_DATA RECORDS_:
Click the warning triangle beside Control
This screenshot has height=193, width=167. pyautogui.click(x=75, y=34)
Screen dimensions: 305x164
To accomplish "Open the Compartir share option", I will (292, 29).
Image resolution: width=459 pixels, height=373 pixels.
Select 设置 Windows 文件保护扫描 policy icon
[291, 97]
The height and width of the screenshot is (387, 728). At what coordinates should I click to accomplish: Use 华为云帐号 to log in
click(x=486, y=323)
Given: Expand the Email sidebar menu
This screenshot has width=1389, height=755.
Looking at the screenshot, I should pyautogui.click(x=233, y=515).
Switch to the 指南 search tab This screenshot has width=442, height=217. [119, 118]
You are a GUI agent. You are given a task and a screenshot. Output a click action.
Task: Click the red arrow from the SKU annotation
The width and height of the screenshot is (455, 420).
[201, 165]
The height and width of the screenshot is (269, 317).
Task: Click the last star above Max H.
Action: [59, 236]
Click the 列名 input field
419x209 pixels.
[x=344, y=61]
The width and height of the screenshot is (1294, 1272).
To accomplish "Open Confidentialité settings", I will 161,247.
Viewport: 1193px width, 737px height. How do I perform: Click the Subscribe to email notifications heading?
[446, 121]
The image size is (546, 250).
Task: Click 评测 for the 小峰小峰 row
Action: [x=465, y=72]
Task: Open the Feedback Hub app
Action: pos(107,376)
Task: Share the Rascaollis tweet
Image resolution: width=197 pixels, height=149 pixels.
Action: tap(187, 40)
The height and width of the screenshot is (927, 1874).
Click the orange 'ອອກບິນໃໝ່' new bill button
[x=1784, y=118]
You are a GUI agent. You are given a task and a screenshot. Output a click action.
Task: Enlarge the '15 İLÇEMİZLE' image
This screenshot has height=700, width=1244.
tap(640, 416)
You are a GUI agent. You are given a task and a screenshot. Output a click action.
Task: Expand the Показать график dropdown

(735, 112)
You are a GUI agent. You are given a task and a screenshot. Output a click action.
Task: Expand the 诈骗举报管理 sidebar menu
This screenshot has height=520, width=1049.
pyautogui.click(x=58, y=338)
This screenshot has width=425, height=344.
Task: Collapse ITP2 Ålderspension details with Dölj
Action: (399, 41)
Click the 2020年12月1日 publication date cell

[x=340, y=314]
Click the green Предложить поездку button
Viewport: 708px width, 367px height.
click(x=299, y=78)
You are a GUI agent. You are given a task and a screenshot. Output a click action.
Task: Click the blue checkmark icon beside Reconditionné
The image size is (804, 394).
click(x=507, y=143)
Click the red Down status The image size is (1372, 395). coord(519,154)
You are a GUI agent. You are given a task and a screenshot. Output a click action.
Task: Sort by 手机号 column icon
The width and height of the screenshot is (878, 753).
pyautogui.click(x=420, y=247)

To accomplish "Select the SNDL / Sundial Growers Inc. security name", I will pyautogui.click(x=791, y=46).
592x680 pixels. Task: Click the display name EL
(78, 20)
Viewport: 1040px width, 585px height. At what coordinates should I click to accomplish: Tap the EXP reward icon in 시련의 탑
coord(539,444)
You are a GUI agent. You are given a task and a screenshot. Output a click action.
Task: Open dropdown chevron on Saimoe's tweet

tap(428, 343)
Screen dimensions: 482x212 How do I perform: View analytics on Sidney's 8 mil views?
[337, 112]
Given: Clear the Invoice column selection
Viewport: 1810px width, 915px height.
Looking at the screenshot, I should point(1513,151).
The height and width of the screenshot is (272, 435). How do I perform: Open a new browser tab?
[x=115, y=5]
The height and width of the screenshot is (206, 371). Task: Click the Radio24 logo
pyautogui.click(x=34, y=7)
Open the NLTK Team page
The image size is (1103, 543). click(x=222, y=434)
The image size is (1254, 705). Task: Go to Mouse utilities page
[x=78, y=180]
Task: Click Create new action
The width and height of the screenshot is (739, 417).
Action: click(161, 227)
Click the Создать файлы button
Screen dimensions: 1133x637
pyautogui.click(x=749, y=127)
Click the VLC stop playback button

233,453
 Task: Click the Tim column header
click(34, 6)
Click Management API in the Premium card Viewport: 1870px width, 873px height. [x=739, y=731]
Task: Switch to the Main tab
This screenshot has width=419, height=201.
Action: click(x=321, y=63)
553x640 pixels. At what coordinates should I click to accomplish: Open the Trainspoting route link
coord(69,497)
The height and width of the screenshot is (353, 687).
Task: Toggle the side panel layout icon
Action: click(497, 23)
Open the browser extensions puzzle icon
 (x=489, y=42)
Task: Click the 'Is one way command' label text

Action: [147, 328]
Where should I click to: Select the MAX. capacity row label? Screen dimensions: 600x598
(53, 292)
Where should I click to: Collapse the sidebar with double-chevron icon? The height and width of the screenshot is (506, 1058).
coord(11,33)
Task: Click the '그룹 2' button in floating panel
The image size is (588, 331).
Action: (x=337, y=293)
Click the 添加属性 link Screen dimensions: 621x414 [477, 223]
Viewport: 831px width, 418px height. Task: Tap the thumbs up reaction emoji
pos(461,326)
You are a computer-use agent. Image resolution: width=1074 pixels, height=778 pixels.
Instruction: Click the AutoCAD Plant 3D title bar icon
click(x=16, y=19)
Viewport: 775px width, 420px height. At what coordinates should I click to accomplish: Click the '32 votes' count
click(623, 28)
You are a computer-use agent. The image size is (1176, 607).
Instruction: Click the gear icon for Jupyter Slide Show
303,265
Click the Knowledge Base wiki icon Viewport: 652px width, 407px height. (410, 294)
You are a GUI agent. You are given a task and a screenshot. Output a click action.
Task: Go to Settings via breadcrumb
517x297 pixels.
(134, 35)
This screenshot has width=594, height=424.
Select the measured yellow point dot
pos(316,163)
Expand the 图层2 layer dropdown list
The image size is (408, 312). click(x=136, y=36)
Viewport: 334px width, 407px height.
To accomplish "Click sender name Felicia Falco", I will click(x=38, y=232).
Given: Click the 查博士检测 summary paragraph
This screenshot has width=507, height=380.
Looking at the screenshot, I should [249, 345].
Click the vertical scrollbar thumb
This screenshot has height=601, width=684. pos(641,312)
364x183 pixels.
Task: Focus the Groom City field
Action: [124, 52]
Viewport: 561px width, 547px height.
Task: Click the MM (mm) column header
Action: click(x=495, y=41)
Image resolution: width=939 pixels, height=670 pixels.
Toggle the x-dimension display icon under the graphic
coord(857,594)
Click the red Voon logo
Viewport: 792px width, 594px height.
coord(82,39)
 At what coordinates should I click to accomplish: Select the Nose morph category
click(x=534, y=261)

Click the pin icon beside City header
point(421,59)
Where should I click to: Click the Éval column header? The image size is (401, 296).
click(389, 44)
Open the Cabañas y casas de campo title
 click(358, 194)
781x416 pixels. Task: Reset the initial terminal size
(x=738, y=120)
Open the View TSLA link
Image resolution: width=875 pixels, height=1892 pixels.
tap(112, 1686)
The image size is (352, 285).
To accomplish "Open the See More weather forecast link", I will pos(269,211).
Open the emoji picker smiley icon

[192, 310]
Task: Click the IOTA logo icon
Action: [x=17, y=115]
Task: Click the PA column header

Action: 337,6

_WHAT IS EXPECTED_: The response is the exact set of lines from the one holding "Open the emoji picker smiley icon" through the last line of the material.

_OUTPUT OF THE EXERCISE_:
Open the emoji picker smiley icon

[192, 310]
Task: Click the IOTA logo icon
Action: [x=17, y=115]
Task: Click the PA column header

Action: 337,6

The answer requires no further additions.